How to Make Survival Bread

By Christine Wheatley

Survival bread, also known as hard tack, pilot bread, ship biscuit or sea bread, was used throughout history during wars, on long sea voyages and in other survival situations where an inexpensive food was needed that would keep indefinitely. Survival bread is still baked and eaten today by survivalists, hikers and campers who need a long-lasting food source that doesn't require refrigeration. Survival bread contains stable, non-perishable ingredients, and lasts for a year or longer when stored in an airtight container.


Turn on the oven and preheat it to 400 degrees.

Add flour and a generous pinch of salt to a mixing bowl; you need 4 cups of flour to make 2 pounds of survival bread. Mix the salt and flour together with a spoon.

Add water to the flour and salt mixture, a little at a time, while you mix it by hand. The mixture should stick together but not to your hands or the rolling pin. The idea is to use as little water as possible to achieve this.

Roll out the dough with the rolling pin, shaping it into a large rectangle, until it's about 1/2 inch thick.

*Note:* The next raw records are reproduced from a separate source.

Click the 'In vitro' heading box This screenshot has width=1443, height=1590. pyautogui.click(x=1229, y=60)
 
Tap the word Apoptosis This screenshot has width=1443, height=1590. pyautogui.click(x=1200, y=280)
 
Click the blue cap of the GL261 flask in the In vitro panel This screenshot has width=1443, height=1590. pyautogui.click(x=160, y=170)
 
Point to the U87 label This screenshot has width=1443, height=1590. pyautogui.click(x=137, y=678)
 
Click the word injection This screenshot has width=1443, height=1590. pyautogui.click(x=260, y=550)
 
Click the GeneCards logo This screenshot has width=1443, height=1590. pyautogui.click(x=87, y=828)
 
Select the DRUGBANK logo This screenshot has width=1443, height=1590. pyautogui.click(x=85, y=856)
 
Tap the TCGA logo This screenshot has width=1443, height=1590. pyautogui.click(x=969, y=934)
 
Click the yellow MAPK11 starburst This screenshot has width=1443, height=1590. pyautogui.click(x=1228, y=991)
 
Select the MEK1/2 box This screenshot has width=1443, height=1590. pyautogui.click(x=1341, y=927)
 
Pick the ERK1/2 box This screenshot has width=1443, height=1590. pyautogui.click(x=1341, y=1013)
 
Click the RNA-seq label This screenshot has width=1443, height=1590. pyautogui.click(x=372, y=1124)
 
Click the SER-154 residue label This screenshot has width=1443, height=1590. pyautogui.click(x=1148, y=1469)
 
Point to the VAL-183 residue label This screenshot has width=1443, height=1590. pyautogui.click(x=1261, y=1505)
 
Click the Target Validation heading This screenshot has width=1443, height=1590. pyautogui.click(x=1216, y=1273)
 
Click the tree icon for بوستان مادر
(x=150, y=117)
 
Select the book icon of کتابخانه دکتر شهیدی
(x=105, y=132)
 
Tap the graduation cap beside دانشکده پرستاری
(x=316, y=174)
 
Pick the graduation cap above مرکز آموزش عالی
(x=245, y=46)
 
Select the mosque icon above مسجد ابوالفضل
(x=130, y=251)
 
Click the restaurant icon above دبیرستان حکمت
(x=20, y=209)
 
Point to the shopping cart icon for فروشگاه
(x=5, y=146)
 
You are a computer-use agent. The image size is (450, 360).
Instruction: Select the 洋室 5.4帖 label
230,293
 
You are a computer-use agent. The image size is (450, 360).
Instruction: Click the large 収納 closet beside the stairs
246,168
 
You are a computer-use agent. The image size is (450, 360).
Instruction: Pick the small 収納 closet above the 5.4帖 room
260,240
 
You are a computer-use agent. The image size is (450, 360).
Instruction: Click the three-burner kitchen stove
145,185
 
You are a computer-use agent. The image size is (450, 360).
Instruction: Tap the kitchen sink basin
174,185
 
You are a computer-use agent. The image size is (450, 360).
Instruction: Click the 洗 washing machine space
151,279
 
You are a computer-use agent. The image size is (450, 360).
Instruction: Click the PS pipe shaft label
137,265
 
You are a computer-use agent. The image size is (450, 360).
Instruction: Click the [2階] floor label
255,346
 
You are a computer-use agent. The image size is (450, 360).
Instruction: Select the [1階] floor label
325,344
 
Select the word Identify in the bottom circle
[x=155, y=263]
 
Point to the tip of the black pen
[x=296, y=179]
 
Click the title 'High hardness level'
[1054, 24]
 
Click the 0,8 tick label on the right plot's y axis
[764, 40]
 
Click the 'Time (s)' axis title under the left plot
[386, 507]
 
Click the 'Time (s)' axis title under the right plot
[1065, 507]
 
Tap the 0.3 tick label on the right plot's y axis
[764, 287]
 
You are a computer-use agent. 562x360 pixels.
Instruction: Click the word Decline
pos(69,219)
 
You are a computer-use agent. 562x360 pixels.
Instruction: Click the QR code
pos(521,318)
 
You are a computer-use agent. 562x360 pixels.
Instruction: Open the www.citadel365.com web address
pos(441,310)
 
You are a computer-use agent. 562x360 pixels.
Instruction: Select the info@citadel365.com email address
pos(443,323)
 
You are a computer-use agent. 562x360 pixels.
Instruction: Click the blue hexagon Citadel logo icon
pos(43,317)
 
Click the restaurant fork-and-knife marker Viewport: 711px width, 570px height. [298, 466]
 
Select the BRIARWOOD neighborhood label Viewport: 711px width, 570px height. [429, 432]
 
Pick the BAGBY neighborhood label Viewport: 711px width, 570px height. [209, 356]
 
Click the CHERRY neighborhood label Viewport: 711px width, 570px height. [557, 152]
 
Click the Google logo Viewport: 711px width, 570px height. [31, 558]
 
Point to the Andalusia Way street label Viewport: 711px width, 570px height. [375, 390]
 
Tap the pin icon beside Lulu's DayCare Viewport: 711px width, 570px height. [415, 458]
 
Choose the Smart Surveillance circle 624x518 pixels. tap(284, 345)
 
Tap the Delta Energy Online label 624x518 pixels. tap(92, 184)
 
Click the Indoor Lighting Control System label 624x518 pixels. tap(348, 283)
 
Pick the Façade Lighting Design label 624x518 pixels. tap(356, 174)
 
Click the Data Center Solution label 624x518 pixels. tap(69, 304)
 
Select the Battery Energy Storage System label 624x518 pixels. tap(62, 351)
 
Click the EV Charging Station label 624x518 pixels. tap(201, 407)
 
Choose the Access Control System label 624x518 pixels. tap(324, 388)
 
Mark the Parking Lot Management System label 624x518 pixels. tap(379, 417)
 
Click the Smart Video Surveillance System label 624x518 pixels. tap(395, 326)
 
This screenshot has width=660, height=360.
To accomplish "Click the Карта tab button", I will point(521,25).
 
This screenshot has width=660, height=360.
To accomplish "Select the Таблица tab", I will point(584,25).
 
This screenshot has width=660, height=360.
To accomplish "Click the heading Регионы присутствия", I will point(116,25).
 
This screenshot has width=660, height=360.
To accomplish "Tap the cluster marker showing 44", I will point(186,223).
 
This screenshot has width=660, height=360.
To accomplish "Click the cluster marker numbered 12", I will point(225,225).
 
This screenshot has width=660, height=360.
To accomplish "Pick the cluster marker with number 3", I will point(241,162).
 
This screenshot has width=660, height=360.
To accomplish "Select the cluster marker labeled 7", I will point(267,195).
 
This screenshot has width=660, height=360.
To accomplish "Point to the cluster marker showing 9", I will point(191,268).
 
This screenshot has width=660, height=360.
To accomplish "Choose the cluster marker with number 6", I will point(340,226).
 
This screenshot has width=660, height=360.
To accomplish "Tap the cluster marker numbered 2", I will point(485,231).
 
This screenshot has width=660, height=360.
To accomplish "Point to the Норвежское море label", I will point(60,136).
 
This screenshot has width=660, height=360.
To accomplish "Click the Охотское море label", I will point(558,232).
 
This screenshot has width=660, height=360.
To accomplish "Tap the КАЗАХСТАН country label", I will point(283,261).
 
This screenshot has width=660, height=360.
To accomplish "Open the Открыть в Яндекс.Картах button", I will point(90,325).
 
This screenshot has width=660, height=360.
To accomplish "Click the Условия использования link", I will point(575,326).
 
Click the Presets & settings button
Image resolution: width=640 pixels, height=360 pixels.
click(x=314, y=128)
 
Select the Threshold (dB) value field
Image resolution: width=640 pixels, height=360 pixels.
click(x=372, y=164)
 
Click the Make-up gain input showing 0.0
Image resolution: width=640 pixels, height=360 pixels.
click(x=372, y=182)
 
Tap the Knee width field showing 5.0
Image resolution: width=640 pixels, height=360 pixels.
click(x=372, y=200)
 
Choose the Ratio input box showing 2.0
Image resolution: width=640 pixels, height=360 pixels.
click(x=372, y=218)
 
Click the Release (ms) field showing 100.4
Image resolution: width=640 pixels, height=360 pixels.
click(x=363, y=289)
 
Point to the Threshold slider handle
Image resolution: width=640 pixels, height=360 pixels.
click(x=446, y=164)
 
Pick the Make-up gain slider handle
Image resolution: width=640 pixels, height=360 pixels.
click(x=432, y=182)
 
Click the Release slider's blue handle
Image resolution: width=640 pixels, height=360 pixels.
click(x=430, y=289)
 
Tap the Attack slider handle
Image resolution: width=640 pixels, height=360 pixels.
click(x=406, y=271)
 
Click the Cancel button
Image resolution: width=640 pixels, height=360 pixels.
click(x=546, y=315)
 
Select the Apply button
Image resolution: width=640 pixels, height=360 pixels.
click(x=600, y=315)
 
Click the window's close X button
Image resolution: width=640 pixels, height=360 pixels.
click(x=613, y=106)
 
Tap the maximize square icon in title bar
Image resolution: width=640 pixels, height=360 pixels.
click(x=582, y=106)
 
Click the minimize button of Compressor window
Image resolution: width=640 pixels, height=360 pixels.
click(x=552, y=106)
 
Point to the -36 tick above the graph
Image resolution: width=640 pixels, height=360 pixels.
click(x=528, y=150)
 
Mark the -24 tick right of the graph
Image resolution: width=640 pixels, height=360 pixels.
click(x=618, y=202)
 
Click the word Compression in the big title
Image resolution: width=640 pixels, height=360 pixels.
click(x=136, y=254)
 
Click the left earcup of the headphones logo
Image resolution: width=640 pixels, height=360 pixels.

Cut the dough with the knife, creating 3-by-3-inch squares. Poke each square with a wooden skewer without punching completely through the dough, making a 4-by-4 pattern of holes. Repeat this hole pattern on the other side as well. The holes will enable you to break the bread easier once it's cooked.

Put the bread dough on a dry cookie sheet and place it in the oven. Bake the dough until lightly browned on the edges, about 20 to 25 minutes.

Wait until the bread is completely dry before removing it from the oven. Store the survival bread in a closed container away from moisture.